Smart factory, Industry 4.0, digital transformation, the Internet of things (IoT), and intelligent ERP. We have many new terms, but what do they mean and how do they affect how you manufacture your products?
Let’s start with Industry 4.0. We are in the fourth industrial revolution. The first revolution marked the dawn of factories and the rise of steam-powered machines. The second revolution was all about electricity and saw the birth of the assembly line. The 1960s ushered in the third revolution with automated and computer-assisted manufacturing: MRP, PLCs, automation, and ERP. That brings us to today and Industry 4.0.
Internet, cloud computing, mobile applications, big data and related technologies are the tools of Industry 4.0. Manufacturing uses these to organize and analyze data and then distribute it to a large decision-making group.
One aspect of Industry 4.0 is the Internet of things (IoT)—connecting machines and automating processes on the shop floor. It’s the evolution of the Programmable Logic Controller (PLC). Sensors send information through the Internet to a program that then reacts to the data. It’s best explained by examples:
Scenario 1: A sensor installed on a machine on the shop floor records how many hours that machine is in use. When it reaches 10,000 hours, the sensor sends a message to the maintenance program and a preventive maintenance order is automatically created.

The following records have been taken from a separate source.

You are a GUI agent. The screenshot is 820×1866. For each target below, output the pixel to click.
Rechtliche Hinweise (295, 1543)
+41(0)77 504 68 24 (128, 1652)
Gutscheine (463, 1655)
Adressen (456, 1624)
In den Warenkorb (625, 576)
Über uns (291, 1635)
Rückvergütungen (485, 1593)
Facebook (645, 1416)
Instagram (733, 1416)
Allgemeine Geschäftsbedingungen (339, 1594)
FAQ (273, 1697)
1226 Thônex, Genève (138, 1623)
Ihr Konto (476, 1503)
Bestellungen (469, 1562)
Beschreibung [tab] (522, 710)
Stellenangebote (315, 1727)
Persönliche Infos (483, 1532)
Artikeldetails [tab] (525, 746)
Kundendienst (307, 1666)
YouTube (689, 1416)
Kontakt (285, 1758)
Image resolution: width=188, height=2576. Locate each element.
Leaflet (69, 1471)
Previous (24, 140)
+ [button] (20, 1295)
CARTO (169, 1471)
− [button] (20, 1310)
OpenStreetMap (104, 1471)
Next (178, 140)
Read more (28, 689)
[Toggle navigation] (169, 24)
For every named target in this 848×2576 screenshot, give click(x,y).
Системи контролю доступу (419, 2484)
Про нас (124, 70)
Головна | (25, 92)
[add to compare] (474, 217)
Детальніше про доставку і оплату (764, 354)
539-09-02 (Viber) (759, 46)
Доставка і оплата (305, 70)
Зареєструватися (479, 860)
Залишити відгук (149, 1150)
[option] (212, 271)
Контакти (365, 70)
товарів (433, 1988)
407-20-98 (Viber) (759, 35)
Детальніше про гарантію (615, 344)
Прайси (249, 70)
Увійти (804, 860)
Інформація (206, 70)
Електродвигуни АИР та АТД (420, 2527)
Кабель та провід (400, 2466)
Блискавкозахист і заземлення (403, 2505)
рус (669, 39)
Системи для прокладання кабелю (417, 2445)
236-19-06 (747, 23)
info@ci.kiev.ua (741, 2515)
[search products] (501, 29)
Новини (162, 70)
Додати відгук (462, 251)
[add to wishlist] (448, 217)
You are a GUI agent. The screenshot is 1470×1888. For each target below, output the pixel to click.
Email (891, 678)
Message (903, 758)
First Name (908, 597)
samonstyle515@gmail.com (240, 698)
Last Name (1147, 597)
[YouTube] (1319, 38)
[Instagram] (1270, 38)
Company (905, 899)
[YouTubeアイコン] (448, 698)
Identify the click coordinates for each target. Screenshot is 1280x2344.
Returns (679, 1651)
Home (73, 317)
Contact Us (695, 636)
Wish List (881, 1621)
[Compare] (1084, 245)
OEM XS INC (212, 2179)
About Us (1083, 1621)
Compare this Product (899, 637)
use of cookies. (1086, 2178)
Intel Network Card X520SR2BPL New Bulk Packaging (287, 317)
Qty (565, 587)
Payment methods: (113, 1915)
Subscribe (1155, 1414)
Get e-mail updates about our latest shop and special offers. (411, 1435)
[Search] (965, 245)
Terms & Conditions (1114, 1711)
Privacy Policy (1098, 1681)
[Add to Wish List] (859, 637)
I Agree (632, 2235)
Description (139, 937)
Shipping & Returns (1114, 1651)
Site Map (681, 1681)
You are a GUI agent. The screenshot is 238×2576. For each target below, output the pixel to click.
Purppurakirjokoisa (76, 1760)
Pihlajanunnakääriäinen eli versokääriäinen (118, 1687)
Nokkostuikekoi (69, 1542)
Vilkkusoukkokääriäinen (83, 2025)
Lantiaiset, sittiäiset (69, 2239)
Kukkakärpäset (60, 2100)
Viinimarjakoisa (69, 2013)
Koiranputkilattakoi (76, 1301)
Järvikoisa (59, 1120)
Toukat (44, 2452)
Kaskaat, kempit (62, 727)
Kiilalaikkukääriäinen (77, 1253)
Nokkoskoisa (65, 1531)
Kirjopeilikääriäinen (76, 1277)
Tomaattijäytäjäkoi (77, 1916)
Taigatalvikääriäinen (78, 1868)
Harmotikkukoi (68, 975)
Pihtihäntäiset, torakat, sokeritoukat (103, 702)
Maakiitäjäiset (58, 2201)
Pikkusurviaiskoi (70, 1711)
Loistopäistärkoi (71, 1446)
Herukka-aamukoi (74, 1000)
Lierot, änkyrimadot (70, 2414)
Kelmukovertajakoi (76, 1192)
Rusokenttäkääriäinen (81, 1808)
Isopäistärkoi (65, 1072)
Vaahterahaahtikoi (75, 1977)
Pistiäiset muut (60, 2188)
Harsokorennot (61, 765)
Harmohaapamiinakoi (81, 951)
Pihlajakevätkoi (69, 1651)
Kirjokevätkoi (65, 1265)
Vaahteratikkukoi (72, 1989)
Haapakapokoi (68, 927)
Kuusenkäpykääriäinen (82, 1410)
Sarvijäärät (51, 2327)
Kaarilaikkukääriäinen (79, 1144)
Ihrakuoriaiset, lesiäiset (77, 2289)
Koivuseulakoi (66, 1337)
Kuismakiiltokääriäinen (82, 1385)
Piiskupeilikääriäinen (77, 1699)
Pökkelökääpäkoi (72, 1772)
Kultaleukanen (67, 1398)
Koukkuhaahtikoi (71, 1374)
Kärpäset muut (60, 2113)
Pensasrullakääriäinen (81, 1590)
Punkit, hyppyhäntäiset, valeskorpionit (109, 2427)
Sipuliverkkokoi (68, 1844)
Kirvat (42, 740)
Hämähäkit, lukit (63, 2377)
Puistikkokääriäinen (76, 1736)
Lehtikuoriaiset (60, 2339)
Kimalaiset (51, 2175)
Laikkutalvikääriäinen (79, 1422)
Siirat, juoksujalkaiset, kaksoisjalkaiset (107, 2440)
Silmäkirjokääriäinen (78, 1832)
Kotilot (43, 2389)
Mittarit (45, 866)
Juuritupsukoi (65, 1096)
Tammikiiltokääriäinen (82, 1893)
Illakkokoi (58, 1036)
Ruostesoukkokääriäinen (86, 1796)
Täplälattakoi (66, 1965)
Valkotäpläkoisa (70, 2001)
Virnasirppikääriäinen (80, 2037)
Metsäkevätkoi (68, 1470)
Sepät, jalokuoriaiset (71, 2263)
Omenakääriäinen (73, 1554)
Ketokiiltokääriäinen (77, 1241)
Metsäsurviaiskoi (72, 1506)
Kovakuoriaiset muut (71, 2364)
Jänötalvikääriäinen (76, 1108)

Scenario 2: A sensor is installed at the end of the manufacturing line. When the product moves by the sensor, a transaction is sent to the Work Order Completion program. It then updates the work order and backflushes the material.
So how does intelligent ERP fit into Industry 4.0? In the evolution of ERP, intelligent ERP now applies machine learning to provide predictive analytics. It’s the ability to translate data from your ERP system into models and patterns for intelligent decision-making. Armed not only with sales order history, but information about outside trends, weather forecasts, and customer complaints on social media, companies can better determine when and how to manufacture their next product.
This brings us to digital transformation (DX). Think of DX as a cultural mindset. Successful companies use intelligent ERP analytics to better understand the needs of their customer. They embrace rapid proofs of concept, including IoT, to meet those needs. And they redefine roles and processes to complement new technologies. The manufacturing company that is able to make this transformation becomes a smart factory.